Dzvid : Racontez-nous comment vous et Mohamed Baba Nedjar aviez fêté Yennayer dans votre cellule à la prison de Blida ?

Merzoug Touati : Depuis mon incarcération à Béjaïa et à Bouira, je demandais souvent à des anciens détenus s’ils n’ont pas croisé Mohamed Baba Nedjar et ils me disaient tous « jamais ». Un jour, lorsque j’étais transféré à la prison de Blida, ils m’ont mis avec les condamnés à mort puisque je suis condamné à 10 ans de prison et pour des raisons politiques. La direction pénitentiaire m’a mis dans le bloc dit « de haute sécurité » qui porte la lettre « B ». Un bloc de 20 cellules de condamnés à mort.

Au troisième jour, j’ai demandé si mes codétenus connaissaient Baba Nedjar et c’est là qui j’ai appris que j’a pris la cellule de Baba Nedjar. Lui, il a été transféré à la prison de Koléa. J’ai compris aussi qu’ils ne voulaient pas que je croise Baba Nedjar. Moi je n’étais pas bien sur le plan psychologique et j’ai entamé une grève de la faim de 20 jours. Les responsables de la prison de Blida étaient dans l’embarras suite à ma grève. Ils ont été informés par un détenu « indicateur » que je voulais voir Baba Nedjar. C’est ainsi qu’ils sont allés à Koléa et ont ramené Baba Nedjar.
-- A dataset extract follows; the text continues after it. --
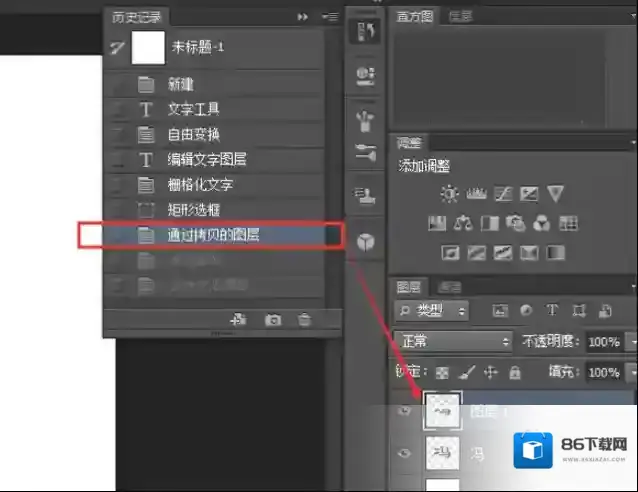Delete current history state trash icon
638x492 pixels.
coord(305,320)
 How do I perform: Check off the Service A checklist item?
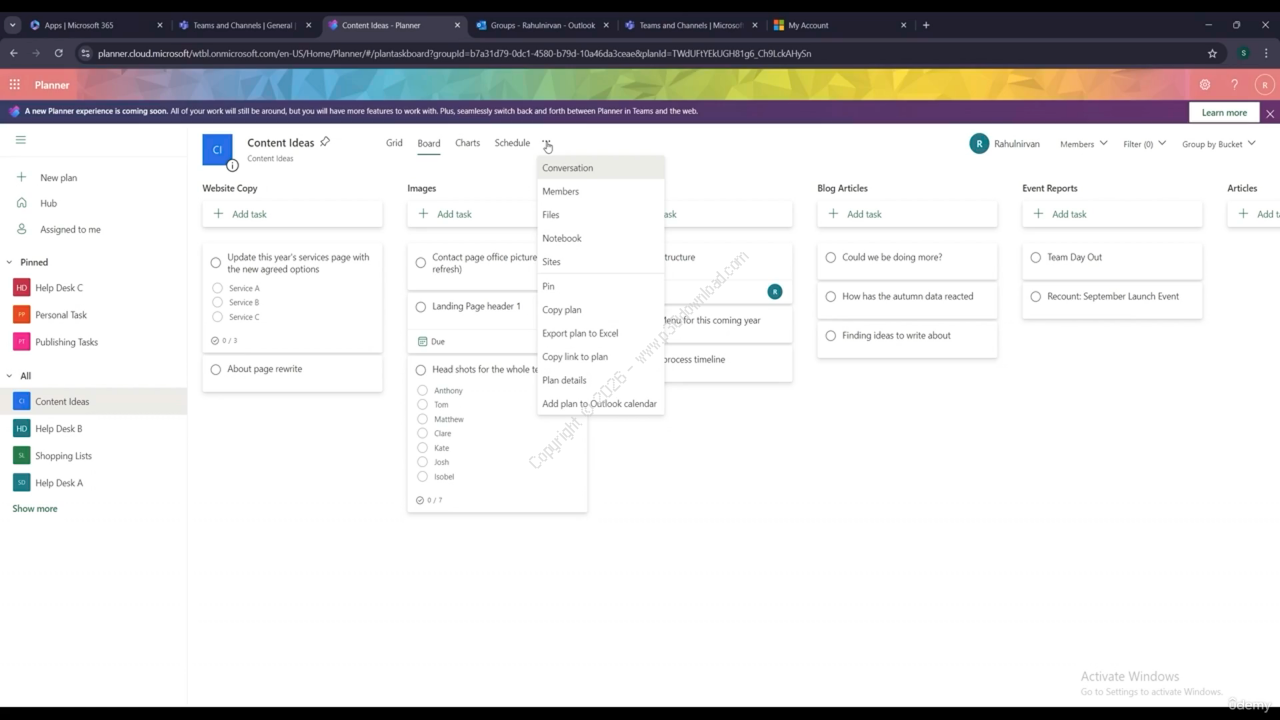(218, 288)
Ils m’ont fait comprendre que si je mettais fin à ma grève de la faim j’aurais le droit de voir le détenu mozabite. Effectivement, j’ai mis fin à ma grève de la faim et j’eu l’occasion enfin de voir Baba Nedjar. Chacun de nous occupait sa propre cellule, mais on avait toute une journée pour se voir. On passait beaucoup de temps ensemble et on discutait des heures et des heures.

Concernant Yennayer, Baba Nedjar est un Mozabite, et moi, avec deux autres condamnés à mort, Kabyles, on a décidé de fêter Yennayer. Deux jours avant la fête de Yennayer 2018, Baba Nedjar a promis de nous faire une tarte. Comme la pâtisserie est interdire en prison, Baba Nedjar nous a préparé, avec les moyens de bord, une belle tarte. Le matin du 12 janvier, qui correspond au premier jour de l’an berbère, nous avons fêté Yennayer avec notre tarte et on a parlé de nos jours en liberté et de notre culture en général et un peu de politique.

Voilà comment on a fêté ce fameux Yennayer avec Mohamed Baba Nedjar. Je veux juste ajouter que Baba Nedjar m’a parlé dans les détails de son affaire et j’ai tout noté dans mon carnet. Je compte publier ces informations un jour.